### Task directions
Give back the full data character for character.

### Dataset records
*** Block opens ***

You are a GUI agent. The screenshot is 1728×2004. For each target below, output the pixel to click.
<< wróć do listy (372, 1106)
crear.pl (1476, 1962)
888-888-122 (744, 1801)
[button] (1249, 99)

*** Block closes ***

### Reply to the exercise
You are a GUI agent. The screenshot is 1728×2004. For each target below, output the pixel to click.
<< wróć do listy (372, 1106)
crear.pl (1476, 1962)
888-888-122 (744, 1801)
[button] (1249, 99)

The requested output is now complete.